### Instructions for the task:
Write out exactly the lines of the entries below, from the first through the line containing "Screen dimensions: 308x220", and nothing beyond them.

### Supplied data:
**********

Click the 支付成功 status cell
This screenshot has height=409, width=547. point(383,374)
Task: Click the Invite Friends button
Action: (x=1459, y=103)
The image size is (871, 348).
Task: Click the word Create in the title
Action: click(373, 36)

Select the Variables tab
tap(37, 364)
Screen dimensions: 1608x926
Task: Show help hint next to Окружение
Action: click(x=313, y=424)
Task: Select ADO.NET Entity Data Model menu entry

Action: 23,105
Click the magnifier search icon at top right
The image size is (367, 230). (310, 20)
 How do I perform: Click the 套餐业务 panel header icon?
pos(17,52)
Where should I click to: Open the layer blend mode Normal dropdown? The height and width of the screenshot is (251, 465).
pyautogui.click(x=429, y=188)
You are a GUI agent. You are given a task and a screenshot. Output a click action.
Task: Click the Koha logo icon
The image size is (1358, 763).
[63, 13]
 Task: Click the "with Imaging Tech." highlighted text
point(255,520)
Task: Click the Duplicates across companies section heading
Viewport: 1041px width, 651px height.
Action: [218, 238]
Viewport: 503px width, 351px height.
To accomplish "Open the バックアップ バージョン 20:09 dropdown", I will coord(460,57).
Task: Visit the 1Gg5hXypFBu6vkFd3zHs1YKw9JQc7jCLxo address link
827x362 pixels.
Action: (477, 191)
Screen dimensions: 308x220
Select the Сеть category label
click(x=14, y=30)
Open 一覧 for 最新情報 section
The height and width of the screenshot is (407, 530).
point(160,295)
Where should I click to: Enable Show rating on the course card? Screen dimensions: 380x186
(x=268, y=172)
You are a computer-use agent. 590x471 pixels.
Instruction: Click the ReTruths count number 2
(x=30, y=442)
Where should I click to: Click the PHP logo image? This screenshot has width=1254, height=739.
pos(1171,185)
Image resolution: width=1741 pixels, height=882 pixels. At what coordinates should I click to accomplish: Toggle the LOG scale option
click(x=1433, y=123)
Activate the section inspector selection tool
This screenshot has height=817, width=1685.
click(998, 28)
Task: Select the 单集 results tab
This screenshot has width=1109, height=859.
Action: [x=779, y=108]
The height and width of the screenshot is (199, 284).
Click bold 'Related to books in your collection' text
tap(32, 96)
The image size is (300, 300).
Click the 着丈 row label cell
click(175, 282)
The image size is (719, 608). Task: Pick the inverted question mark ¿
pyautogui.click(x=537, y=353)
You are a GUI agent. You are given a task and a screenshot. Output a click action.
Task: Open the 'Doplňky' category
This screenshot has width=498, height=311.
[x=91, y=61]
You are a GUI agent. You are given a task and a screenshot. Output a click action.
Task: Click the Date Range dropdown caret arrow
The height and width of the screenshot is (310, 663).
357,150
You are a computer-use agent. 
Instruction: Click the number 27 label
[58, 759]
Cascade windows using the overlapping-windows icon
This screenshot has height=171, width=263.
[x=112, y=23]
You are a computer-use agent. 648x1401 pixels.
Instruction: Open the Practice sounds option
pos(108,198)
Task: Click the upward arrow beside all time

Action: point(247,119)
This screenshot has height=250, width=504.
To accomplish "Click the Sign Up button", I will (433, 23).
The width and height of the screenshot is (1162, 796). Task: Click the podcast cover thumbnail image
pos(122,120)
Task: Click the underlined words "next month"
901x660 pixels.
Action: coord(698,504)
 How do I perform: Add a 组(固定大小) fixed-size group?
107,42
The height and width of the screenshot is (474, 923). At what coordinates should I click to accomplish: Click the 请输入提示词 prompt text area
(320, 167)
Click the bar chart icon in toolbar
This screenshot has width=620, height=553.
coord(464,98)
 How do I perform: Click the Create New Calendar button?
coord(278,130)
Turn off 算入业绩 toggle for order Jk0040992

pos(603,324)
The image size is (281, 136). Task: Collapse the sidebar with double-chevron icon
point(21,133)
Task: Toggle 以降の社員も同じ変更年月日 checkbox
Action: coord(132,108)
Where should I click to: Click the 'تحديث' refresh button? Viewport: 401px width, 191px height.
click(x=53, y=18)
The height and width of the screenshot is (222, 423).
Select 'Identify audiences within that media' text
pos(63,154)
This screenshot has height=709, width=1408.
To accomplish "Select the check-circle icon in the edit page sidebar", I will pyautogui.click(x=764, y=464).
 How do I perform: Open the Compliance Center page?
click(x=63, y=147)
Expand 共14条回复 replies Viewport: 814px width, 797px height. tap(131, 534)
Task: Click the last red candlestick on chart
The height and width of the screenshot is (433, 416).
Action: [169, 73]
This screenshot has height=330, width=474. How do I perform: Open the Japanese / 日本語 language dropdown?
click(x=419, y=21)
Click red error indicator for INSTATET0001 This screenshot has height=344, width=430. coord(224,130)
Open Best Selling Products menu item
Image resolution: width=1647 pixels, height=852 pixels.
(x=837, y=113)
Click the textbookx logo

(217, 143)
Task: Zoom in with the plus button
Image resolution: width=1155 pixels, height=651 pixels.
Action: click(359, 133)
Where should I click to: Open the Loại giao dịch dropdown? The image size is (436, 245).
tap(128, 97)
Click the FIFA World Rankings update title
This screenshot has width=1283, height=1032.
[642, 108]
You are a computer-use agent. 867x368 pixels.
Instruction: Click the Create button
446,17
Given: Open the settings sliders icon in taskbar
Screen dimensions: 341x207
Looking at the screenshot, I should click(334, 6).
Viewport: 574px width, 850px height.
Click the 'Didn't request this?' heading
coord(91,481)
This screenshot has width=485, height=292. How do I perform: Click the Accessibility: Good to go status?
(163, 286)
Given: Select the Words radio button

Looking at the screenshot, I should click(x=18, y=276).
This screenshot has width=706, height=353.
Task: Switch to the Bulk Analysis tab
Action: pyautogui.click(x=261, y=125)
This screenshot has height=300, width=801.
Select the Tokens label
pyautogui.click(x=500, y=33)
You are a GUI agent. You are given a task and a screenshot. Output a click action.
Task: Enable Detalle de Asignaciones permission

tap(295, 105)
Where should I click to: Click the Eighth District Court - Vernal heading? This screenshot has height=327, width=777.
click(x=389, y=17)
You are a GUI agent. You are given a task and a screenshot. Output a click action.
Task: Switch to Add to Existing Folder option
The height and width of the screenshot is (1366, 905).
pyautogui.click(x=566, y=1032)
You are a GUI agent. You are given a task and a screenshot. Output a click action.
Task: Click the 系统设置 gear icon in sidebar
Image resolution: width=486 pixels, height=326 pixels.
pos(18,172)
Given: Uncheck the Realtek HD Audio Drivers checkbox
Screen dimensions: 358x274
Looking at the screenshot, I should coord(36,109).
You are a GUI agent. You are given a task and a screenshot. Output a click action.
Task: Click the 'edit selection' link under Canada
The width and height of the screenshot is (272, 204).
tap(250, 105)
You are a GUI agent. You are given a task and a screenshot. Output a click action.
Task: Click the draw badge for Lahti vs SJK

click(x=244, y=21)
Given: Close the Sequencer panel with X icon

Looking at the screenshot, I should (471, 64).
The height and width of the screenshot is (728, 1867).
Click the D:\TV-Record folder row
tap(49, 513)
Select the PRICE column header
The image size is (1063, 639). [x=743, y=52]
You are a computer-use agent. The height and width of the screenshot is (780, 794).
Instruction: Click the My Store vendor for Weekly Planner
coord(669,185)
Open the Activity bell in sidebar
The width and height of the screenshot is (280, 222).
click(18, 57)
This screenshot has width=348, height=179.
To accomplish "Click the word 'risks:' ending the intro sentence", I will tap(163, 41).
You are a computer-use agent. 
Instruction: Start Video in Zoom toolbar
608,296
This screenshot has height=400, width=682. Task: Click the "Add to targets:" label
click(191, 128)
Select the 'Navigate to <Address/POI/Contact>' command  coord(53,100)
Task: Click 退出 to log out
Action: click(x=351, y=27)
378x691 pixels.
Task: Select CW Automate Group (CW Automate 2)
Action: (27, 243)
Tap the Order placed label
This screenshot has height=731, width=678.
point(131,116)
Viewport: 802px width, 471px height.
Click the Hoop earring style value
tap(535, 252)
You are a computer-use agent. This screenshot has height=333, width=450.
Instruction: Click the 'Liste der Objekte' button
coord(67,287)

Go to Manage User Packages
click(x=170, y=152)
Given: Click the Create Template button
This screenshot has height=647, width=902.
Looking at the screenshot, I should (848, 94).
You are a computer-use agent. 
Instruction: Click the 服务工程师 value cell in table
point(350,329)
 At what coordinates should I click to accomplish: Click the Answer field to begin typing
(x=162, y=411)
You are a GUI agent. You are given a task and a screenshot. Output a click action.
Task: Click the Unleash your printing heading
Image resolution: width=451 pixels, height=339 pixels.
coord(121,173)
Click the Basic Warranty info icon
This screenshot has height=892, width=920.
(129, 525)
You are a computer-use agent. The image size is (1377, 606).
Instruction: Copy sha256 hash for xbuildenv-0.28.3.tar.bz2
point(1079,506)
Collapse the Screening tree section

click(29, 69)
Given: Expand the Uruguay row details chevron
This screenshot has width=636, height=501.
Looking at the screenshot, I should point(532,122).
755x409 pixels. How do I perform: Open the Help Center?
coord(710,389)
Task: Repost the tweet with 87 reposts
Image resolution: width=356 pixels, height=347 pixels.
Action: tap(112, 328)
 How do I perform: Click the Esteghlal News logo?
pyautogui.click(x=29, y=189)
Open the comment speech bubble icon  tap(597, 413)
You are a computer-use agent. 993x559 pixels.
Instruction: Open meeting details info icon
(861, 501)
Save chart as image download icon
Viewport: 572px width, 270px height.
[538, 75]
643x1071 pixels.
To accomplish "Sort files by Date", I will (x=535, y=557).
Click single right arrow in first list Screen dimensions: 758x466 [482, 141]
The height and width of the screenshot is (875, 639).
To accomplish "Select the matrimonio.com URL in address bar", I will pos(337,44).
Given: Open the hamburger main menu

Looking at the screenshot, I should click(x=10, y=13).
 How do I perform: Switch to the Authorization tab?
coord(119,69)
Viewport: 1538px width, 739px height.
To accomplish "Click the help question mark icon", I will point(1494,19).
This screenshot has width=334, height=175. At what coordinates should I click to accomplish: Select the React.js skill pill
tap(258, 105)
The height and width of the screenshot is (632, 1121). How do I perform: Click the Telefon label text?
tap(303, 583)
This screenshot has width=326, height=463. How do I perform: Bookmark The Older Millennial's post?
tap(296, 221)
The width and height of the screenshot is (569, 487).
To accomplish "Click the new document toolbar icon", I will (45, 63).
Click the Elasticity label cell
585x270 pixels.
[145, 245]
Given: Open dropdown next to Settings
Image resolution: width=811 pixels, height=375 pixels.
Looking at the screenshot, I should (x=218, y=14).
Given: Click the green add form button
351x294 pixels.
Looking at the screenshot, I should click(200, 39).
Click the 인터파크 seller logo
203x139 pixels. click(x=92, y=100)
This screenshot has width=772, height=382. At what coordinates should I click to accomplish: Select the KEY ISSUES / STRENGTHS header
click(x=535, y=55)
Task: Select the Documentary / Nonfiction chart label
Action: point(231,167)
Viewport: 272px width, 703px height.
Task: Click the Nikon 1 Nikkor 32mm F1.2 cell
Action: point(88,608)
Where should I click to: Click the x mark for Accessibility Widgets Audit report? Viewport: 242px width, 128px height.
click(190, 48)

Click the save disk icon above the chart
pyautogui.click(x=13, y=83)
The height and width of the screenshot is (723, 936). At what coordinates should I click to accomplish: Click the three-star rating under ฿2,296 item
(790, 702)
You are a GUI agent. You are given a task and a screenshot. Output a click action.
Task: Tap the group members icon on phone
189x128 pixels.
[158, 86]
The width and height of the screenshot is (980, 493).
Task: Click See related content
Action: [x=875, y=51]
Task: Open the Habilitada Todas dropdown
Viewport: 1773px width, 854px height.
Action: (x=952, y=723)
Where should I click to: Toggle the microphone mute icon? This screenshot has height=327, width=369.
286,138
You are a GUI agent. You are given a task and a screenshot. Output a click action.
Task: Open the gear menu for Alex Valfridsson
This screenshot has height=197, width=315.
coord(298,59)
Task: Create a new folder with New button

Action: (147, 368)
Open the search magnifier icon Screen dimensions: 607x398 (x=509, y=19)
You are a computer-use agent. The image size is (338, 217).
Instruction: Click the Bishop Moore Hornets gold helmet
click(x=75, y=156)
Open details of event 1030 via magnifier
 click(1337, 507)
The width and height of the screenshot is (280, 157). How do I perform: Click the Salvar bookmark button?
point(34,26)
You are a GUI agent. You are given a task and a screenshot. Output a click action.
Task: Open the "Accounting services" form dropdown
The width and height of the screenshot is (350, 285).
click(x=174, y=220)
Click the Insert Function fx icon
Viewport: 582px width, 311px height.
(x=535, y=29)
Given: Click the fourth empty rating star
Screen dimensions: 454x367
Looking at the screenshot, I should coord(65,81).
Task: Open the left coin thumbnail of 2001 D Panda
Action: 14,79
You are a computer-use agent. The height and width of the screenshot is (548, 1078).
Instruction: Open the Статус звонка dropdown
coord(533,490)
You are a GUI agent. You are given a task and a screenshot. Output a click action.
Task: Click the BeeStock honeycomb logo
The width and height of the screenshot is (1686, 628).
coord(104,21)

**********

### Reply to the exercise:
Click the 支付成功 status cell
This screenshot has height=409, width=547. point(383,374)
Task: Click the Invite Friends button
Action: (x=1459, y=103)
The image size is (871, 348).
Task: Click the word Create in the title
Action: click(373, 36)

Select the Variables tab
tap(37, 364)
Screen dimensions: 1608x926
Task: Show help hint next to Окружение
Action: click(x=313, y=424)
Task: Select ADO.NET Entity Data Model menu entry

Action: 23,105
Click the magnifier search icon at top right
The image size is (367, 230). (310, 20)
 How do I perform: Click the 套餐业务 panel header icon?
pos(17,52)
Where should I click to: Open the layer blend mode Normal dropdown? The height and width of the screenshot is (251, 465).
pyautogui.click(x=429, y=188)
You are a GUI agent. You are given a task and a screenshot. Output a click action.
Task: Click the Koha logo icon
The image size is (1358, 763).
[63, 13]
 Task: Click the "with Imaging Tech." highlighted text
point(255,520)
Task: Click the Duplicates across companies section heading
Viewport: 1041px width, 651px height.
Action: [218, 238]
Viewport: 503px width, 351px height.
To accomplish "Open the バックアップ バージョン 20:09 dropdown", I will coord(460,57).
Task: Visit the 1Gg5hXypFBu6vkFd3zHs1YKw9JQc7jCLxo address link
827x362 pixels.
Action: (477, 191)
Screen dimensions: 308x220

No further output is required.